**** Données d'entrée ****

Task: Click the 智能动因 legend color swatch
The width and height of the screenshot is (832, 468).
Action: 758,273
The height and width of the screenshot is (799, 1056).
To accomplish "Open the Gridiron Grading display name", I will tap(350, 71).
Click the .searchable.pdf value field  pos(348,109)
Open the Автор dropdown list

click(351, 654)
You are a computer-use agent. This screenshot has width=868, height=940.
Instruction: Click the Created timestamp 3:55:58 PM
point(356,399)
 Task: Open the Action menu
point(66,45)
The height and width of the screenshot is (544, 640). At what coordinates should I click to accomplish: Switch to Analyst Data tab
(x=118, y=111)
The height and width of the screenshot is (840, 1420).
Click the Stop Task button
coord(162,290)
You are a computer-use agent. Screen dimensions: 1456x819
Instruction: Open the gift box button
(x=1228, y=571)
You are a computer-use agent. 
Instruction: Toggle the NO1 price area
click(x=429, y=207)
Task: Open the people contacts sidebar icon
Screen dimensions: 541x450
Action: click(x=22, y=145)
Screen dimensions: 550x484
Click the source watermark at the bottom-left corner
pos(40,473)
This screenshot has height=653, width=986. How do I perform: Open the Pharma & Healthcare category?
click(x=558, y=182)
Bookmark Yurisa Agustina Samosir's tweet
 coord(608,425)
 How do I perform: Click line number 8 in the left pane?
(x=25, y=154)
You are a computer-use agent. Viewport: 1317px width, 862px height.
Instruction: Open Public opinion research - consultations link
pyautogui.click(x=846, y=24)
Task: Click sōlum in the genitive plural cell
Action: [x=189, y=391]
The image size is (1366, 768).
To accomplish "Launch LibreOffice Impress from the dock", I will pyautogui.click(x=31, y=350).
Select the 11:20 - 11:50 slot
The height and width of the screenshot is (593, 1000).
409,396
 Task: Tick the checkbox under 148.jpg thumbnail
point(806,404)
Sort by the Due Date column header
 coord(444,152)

****

• _Consigne_:
Pouvez-vous modifier les items ci-dessus en remplaçant chaque « Instruction » par « Command », sans toucher au reste ?

• _Corrigé_:
Task: Click the 智能动因 legend color swatch
The width and height of the screenshot is (832, 468).
Action: 758,273
The height and width of the screenshot is (799, 1056).
To accomplish "Open the Gridiron Grading display name", I will tap(350, 71).
Click the .searchable.pdf value field  pos(348,109)
Open the Автор dropdown list

click(351, 654)
You are a computer-use agent. This screenshot has width=868, height=940.
Command: Click the Created timestamp 3:55:58 PM
point(356,399)
 Task: Open the Action menu
point(66,45)
The height and width of the screenshot is (544, 640). At what coordinates should I click to accomplish: Switch to Analyst Data tab
(x=118, y=111)
The height and width of the screenshot is (840, 1420).
Click the Stop Task button
coord(162,290)
You are a computer-use agent. Screen dimensions: 1456x819
Command: Open the gift box button
(x=1228, y=571)
You are a computer-use agent. 
Command: Toggle the NO1 price area
click(x=429, y=207)
Task: Open the people contacts sidebar icon
Screen dimensions: 541x450
Action: click(x=22, y=145)
Screen dimensions: 550x484
Click the source watermark at the bottom-left corner
pos(40,473)
This screenshot has height=653, width=986. How do I perform: Open the Pharma & Healthcare category?
click(x=558, y=182)
Bookmark Yurisa Agustina Samosir's tweet
 coord(608,425)
 How do I perform: Click line number 8 in the left pane?
(x=25, y=154)
You are a computer-use agent. Viewport: 1317px width, 862px height.
Command: Open Public opinion research - consultations link
pyautogui.click(x=846, y=24)
Task: Click sōlum in the genitive plural cell
Action: [x=189, y=391]
The image size is (1366, 768).
To accomplish "Launch LibreOffice Impress from the dock", I will pyautogui.click(x=31, y=350).
Select the 11:20 - 11:50 slot
The height and width of the screenshot is (593, 1000).
409,396
 Task: Tick the checkbox under 148.jpg thumbnail
point(806,404)
Sort by the Due Date column header
 coord(444,152)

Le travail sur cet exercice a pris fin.